Tue Jan 22 20:36:43 2019 DMAIN <0000> Transceiver.cpp:1039 [tid=3043130448] ClockInterface: sending IND CLOCK 321960 Tue Jan 22 20:36:44 2019 DMAIN <0000> Transceiver.cpp:1039 [tid=3043130448] ClockInterface: sending IND CLOCK 322176 Tue Jan 22 20:36:45 2019 DDEV <0002> LMSDevice.cpp:600 [tid=3043130448] chan 0 recv buffer of len 2500 expect 894a7c got 895e68 (895e68) diff=13ec Tue Jan 22 20:36:45 2019 DDEV <0002> LMSDevice.cpp:600 [tid=3043130448] chan 0 recv buffer of len 2500 expect 895440 got 897024 (897024) diff=1be4 Tue Jan 22 20:36:45 2019 DDEV <0002> LMSDevice.cpp:600 [tid=3043130448] chan 0 recv buffer of len 2500 expect 895e04 got 897de4 (897de4) diff=1fe0
The DDEV message can continue for a long time, and typically then ends with the transceiver exiting. It can however sometimes recover, and the first message of recovery is a IND Clock message, after that the transceiver restarts, and all is again well for some undefined time.
I have followed your suggestions, and rebuilt --with-neon-vfpv4 , and I have enabled debugging. If I understand correctly, the function is readSamples, and is the actual input from the Lime rx. The length seems always correct, since I do not get that log entry, but rather that the time has "slipped", i.e. the LMS api has not delivered anything for "diff" time, or the timestamp received has "jumped" in the Lime.

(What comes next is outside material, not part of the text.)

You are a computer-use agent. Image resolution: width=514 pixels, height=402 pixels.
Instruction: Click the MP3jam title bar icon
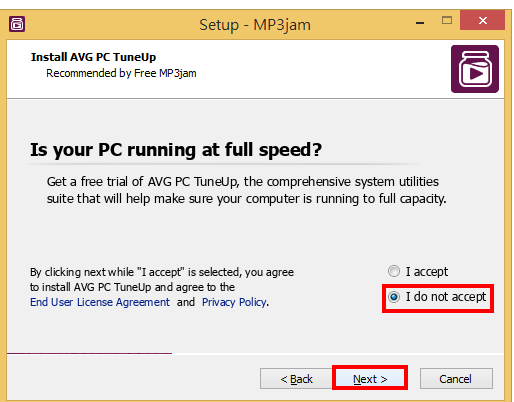[17, 24]
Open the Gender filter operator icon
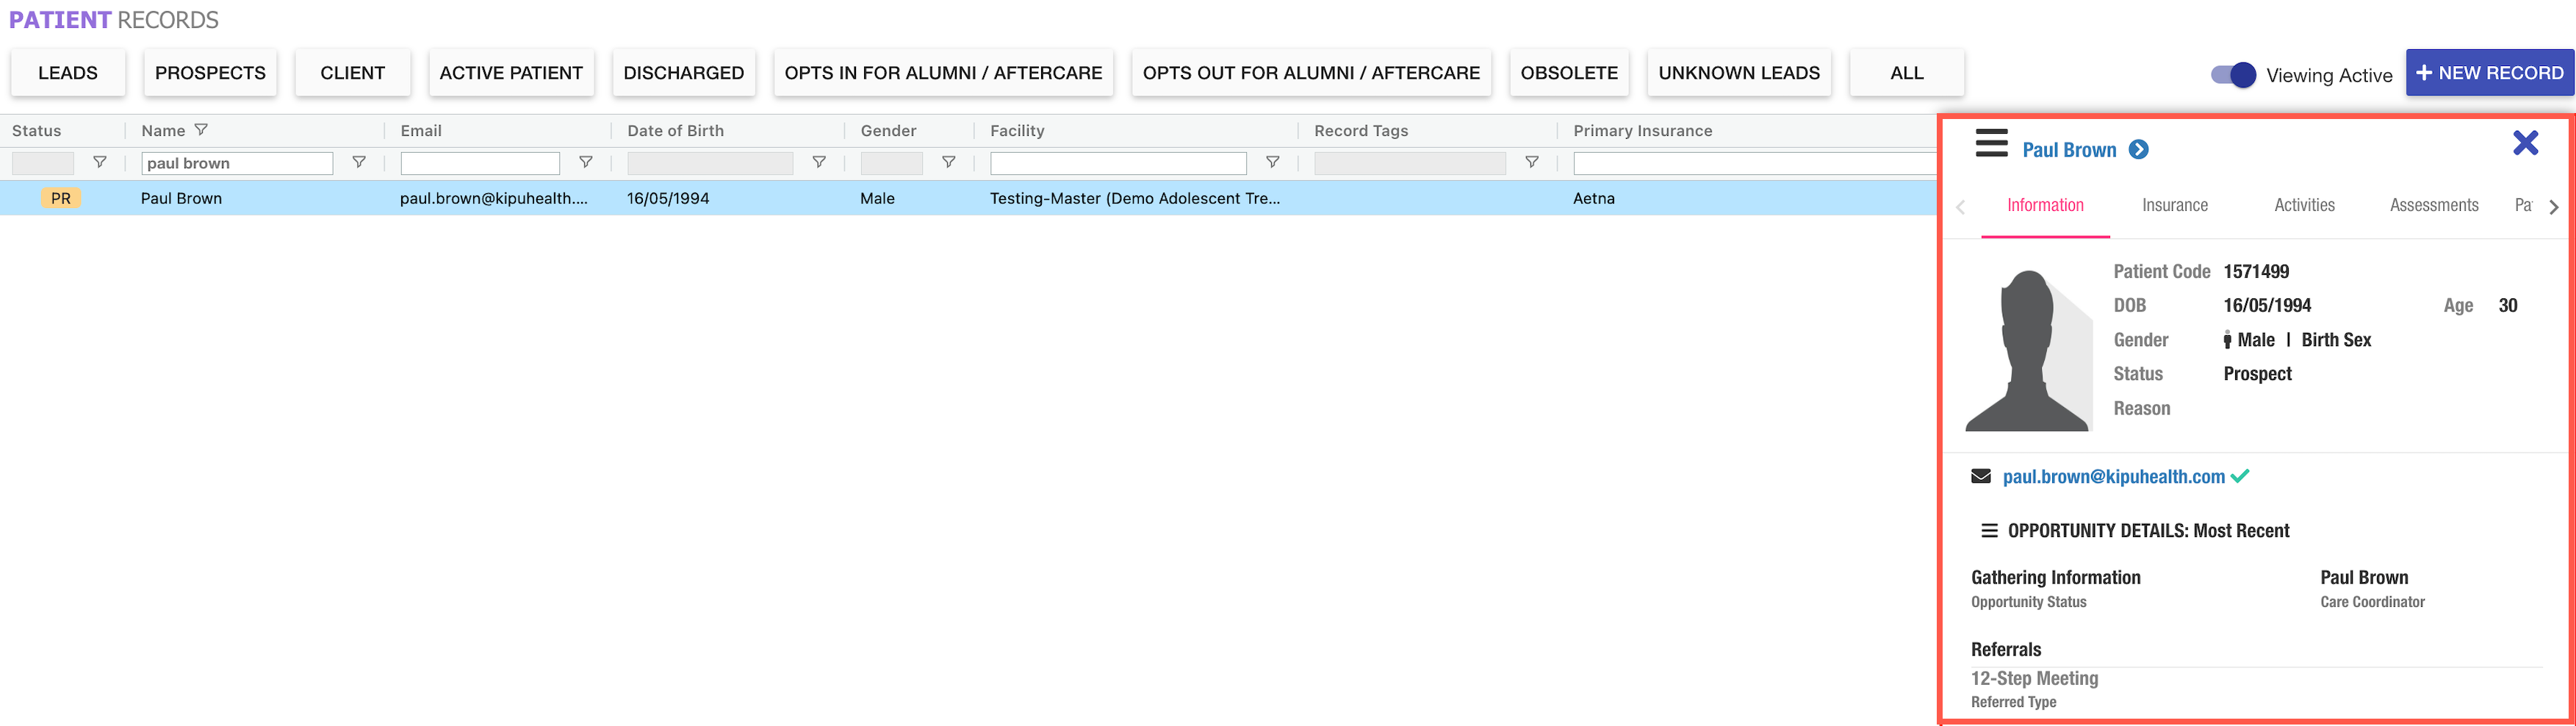The image size is (2576, 726). 948,162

This indicates to me that this specific arm cpu in combination with limesdr mini and the software "drops data". I will gladly try to debug or narrow this down, but ask for some suggestions on how to proceed. One thought is to save a timestamp each time through readSamples and compare to some constant to determine that the problem is NOT that we are unable to read as fast as required. reading 2500 samples would take 2.3 mS if I understand this, so we need to cal readsamples at about this rate....
Possible causes could be something *else* locking out the program.
Hi Gullik,
On Wed, Jan 23, 2019 at 12:21:49AM +0100, Gullik Webjorn wrote:
I have followed your suggestions, and rebuilt --with-neon-vfpv4 , and I have enabled debugging.
Are you running the osmo-trx process with real-time priority (SCHED_RR)? What is the CPU load? Please note on a multi-core system the interesting bit is not the average load over all CPU cores, but the maximum load of any one of the cores.
The length seems always correct, since I do not get that log entry, but rather that the time has "slipped", i.e. the LMS api has not delivered anything for "diff" time, or the timestamp received has "jumped" in the Lime. [...] This indicates to me that this specific arm cpu in combination with limesdr mini and the software "drops data". I will gladly try to debug or narrow this down, but ask for some suggestions on how to proceed.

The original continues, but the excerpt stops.